Pero suponiendo que todos digan la verdad –que los misiles occidentales de largo alcance sean un dolor de cabeza para Moscú y el Oreshnik ( Avellano) ponga a temblar a Londres, París y otras capitales europeas–, es obvio que ni Washington está dispuesto a entregar a Kiev todos sus cohetes de ese tipo ni mucho menos armas mejores, igual que el Kremlin carece de cientos de misiles de nueva generación
y tiene otros de similares características capaces de alcanzar cualquier país europeo con ojivas nucleares como el Iskander-M, el Kinzhal y el Kalibr, sin hablar de los misiles de más de 6 mil kilómetros de distancia.

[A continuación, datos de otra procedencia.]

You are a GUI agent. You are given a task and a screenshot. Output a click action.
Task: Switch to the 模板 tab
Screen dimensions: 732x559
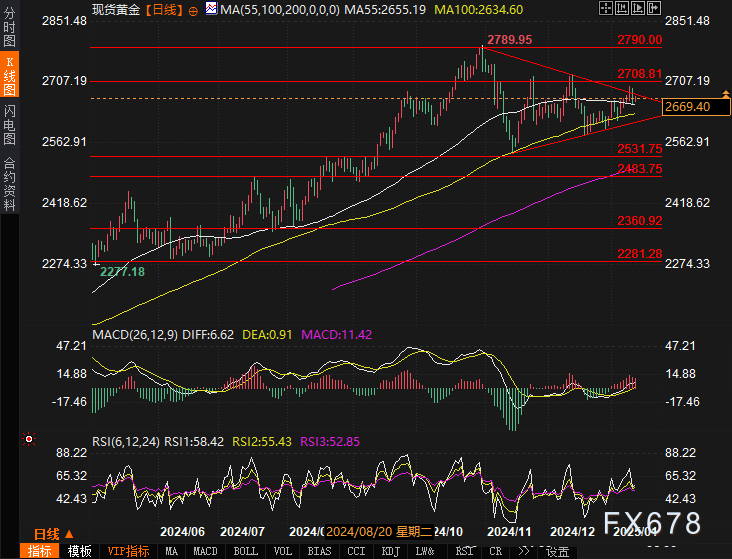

Unos y otros, perdónese la analogía boxística, protagonizan una suerte de round de sombras para mostrar su musculatura en espera de que un nuevo boxeador, Donald Trump, suba al ring. Lo malo es que, de tanto provocar al contrario con golpes bajos y de responder con hacer alardes de su arsenal nuclear, se podría desatar, por error o por arrebato suicida, una conflagración atómica que no tendrá ganador.
¿Habrá una Tercera guerra mundial? Si prevalece el sentido común no es probable, pero mientras se siga tentando hasta dónde aguanta la paciencia del otro, es posible.